**EXERCISE BRIEF**: All that is wanted is a word-for-word copy of the line with "Task: Open the Gist" and every line after it in the data below.

*** Opening PROVIDED DATA ***

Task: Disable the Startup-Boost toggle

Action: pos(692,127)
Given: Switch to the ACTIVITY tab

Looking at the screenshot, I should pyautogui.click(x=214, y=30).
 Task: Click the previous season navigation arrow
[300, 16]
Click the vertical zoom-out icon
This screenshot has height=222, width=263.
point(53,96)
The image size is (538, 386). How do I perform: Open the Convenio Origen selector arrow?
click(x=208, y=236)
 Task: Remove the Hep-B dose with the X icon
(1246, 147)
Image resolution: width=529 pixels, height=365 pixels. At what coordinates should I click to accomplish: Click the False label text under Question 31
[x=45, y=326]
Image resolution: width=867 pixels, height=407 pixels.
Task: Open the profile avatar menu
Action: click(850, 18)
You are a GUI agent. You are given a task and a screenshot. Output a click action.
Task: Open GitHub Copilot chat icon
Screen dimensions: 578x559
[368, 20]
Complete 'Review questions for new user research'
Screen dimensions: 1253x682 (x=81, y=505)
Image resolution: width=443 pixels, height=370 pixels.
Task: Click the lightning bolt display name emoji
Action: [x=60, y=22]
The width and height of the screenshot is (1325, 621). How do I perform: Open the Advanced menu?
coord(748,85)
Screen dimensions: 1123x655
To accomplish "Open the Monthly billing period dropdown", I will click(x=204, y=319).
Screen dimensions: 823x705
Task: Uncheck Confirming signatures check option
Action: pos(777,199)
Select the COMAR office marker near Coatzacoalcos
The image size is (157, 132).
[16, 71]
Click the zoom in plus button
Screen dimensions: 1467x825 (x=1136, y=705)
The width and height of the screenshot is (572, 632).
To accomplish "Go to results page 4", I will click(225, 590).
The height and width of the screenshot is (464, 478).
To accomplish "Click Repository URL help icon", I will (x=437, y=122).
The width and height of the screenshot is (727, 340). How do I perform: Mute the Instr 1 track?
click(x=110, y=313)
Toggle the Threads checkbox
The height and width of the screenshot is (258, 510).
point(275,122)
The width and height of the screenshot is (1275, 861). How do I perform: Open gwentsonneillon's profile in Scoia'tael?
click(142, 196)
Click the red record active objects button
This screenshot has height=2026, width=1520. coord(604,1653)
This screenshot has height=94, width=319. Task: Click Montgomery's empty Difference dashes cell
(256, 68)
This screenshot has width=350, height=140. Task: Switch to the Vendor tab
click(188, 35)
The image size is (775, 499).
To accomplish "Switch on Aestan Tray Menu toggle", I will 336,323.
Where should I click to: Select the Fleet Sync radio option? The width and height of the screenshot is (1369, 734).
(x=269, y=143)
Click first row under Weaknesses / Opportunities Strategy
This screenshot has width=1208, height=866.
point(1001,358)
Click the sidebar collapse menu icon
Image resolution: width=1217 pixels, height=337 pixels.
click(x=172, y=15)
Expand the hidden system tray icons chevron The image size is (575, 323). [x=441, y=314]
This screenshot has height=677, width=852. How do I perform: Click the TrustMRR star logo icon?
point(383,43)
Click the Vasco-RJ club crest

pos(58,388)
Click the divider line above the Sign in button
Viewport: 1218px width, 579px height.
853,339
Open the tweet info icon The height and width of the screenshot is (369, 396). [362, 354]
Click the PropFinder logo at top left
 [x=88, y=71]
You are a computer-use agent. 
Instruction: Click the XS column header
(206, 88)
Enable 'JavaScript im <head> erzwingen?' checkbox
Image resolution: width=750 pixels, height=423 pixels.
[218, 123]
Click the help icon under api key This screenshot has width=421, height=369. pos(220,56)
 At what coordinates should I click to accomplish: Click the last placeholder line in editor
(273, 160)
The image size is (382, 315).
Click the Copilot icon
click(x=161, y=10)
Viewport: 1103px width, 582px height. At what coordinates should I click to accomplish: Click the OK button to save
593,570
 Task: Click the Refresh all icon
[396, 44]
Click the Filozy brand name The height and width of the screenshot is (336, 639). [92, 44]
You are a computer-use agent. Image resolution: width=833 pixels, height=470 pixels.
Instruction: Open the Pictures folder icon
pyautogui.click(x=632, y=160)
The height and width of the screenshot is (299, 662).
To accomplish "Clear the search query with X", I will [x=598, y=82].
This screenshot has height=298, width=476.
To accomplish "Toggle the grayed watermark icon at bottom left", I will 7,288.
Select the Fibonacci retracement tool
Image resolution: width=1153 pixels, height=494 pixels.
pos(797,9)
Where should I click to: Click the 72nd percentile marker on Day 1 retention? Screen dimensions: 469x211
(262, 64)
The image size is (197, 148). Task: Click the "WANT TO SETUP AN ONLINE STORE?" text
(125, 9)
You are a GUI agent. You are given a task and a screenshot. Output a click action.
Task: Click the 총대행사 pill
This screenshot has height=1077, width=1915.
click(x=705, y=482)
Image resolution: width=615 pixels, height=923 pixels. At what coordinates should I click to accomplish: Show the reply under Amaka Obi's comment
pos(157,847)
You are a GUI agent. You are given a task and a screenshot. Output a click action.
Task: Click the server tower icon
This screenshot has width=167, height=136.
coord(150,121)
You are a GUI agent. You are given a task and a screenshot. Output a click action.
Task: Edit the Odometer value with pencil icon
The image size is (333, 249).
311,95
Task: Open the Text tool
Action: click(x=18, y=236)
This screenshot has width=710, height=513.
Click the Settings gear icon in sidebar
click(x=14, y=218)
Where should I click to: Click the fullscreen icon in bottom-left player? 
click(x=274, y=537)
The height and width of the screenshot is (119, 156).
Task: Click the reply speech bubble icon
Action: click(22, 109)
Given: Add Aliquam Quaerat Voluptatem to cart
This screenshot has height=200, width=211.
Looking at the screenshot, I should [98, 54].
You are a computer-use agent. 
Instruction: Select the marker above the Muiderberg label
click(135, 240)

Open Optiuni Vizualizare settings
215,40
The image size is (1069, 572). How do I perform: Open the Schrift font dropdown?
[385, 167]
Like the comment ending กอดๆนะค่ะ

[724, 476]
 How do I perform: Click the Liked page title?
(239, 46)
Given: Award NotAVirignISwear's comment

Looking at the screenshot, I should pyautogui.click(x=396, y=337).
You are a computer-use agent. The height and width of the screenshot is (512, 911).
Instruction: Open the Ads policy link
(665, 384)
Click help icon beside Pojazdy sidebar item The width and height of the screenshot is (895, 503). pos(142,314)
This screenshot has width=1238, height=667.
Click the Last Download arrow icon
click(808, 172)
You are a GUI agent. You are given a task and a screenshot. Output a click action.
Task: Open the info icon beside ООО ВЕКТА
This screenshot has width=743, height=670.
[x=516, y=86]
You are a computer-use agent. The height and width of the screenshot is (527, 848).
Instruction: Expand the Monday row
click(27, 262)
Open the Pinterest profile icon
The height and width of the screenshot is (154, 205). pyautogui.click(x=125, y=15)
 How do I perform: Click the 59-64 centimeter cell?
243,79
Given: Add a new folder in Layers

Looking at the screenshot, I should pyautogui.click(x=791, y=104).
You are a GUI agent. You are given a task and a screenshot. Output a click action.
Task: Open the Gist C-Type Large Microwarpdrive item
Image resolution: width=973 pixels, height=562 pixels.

*** Closing PROVIDED DATA ***

**EXERCISE OUTPUT**:
Task: Open the Gist C-Type Large Microwarpdrive item
Image resolution: width=973 pixels, height=562 pixels.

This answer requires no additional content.